Question How is this situation even possible? Can anyone help. GPU demon manifestation. Motherboard issue?

Jan 23, 2025
3
0
10
Background: I have enough hardware knowledge to be 'dangerous'. Claim to fame, built a 200+ GPU ETH mine many years back on different M/B's all GPU's second hand from eBay, and ran it for a profit for some investors, so I can do things like repaste things, and basic soldering, but really I'm a software geek.

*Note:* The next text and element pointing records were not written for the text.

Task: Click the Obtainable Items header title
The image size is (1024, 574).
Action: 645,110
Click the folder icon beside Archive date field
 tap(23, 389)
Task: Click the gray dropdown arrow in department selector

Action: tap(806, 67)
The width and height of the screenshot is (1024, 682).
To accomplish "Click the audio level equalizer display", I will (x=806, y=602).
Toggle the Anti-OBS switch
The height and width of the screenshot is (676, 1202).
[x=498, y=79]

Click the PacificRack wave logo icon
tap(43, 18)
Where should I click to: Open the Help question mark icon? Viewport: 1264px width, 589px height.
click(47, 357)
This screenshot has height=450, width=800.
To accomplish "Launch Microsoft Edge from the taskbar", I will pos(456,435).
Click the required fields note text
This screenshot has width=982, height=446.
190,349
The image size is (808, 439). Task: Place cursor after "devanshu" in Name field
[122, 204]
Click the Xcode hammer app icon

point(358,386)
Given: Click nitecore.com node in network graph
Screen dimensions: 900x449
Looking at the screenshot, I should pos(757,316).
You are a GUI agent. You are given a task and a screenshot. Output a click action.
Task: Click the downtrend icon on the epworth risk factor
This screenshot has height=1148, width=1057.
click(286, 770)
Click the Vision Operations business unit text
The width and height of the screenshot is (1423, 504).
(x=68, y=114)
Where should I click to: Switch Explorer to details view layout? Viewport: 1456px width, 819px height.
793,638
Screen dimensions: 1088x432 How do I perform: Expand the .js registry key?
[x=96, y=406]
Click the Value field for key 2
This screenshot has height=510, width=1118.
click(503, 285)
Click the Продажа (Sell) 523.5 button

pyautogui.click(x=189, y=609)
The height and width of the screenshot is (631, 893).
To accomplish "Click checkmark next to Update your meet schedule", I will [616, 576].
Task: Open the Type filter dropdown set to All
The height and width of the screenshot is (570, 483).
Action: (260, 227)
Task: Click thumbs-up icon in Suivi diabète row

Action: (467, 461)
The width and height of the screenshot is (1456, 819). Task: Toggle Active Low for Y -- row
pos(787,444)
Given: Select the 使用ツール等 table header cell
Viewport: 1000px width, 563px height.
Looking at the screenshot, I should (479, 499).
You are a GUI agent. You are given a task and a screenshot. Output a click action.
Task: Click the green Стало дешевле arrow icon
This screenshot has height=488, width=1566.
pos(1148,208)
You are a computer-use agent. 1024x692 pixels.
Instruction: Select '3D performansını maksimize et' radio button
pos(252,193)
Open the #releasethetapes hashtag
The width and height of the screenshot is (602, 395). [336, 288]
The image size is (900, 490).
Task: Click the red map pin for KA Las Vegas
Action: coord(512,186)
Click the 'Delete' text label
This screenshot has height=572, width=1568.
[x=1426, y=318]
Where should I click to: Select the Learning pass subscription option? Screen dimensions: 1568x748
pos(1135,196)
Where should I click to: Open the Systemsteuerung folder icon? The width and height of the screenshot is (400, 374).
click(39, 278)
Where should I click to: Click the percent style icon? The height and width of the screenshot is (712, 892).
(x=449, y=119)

Problem background: Bought a good machine (G/Byte M/B, Core i9 and two Z790 GPU's some years ago) which was really my 'desktop for general use' but I ran it overnight to mine a little extra ETH. Over time I purchase a newer machine (again G/Byte M/B, core i9, etc). You'll see why the details of these machines is probably NOT the problem later. We can call the original machine #1 and the new machine #2. When I bought #2, I took one of the GPU's (they are identical in every way, except serial number) and put it in #2. For a while, everything was fine...

Problem manifestation: Machine #1 will sometime do what I call 'airplane'. EVERYTHING goes black, the GPU spins up to maximum RPM (both fans) and effectively it takes no input whatsoever, just have to switch off the power/hard reset.

Problem timing: When #1 did 'airplane' the first time it had been running 6 months, then it did it again a month later (ish), then again a week later, then several days later. So I'm thinking there is something wrong with the GPU. Take it out (nothing else touched), check it over (it's like perfect, not a scratch, no brown marks, nothing) and put it back, it works fine. And I'm thinking it's a weird O/S (Windows 11) glitch, no worries. About 6 months later, not exact, maybe 4 or 5, it airplanes again, reboot, does it 2 weeks later, then a few days later, and no I persist, and it gets closer and closer / shorter and after a week or so, it only runs 5 mins and then airplanes.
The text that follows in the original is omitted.